Take a local Bioinformatics Workshops offered through Miner Library,

Learn a programming language through Code School or Codecademy.

Take an certificate program, such as those offered by Johns Hopkins University or Stanford University.

Apply for the Data Science Incubator program.

ATTEND A COURSE ON THE TOPIC – OR EVEN A LECTURE OR TWO.

Investigate the MS program in Data Science

Consider a Graduate Certificate of Advanced Study in Biomedical Data Science. 

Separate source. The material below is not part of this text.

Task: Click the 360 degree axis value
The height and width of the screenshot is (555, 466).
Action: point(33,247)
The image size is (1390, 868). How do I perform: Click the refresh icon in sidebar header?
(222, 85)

Genomics: Intro to Quantitative Biology (IND419) with Hucky Land, PhD

This is a graduate-level survey course that introduces concepts for the analysis of high volume biological data in the context of important current biological questions. No previous computational experience is required. At the end of this course, students should have a deeper understanding of the computational tools involved in the analysis of high volume biological data, focusing on web-based resources but also introducing core approaches in bioinformatics. As an advanced-level course, we will emphasize critical thinking and reading of the primary literature to understand original experiments, rather than abstract facts and memorization. Students’ knowledge, understanding and ability to formulate new ideas will be evaluated through homework and discussions.

Informatics: Intro to Biomedical Informatics (PM494) with Tim Dye, PhD.

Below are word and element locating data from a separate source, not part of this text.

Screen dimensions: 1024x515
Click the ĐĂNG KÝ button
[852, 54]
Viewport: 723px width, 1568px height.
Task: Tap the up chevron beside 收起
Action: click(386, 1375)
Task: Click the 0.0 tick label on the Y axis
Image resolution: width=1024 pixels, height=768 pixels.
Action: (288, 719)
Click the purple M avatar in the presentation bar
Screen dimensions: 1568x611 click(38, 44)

This course serves as an introduction to biomedical informatics, as applied in research and in clinical practice. It will provide a study of the nature of biomedical information and its capture, collection, storage, and use. Of particular interest in this course is the use of the electronic medical record (EMR) its use for research and its impact on health care delivery, the Internet and mobile computing, custom Health Care Information Systems, their development, selection and implementation, and the importance of the computing or informatics specialists in medicine and research and the various roles they can play, privacy, confidentiality and information security including health care regulatory and accreditation issues and the Health Insurance Portability and Accountability Act (HIPAA). The course will also introduce students to concepts of Biorepositories, Big Data, Data Science, and Health Care Analytics, particularly from the perspective of the informaticist responsible for managing data sources.

Statistics: Applied Statistics for the Biomedical Sciences (BST467) with Xueya Cai, PhD.

This is an introductory level biostatistics course designed for PhD students in the biomedical sciences. This course will cover the topics on probability and probability distributions, sampling distributions, statistical inferences from small and large samples, analysis of categorical data, analysis of variance, correlation and simple linear and non-linear regression analysis. All analytical topics will be illustrated using examples from biomedical sciences areas. Audits are not permitted in this class.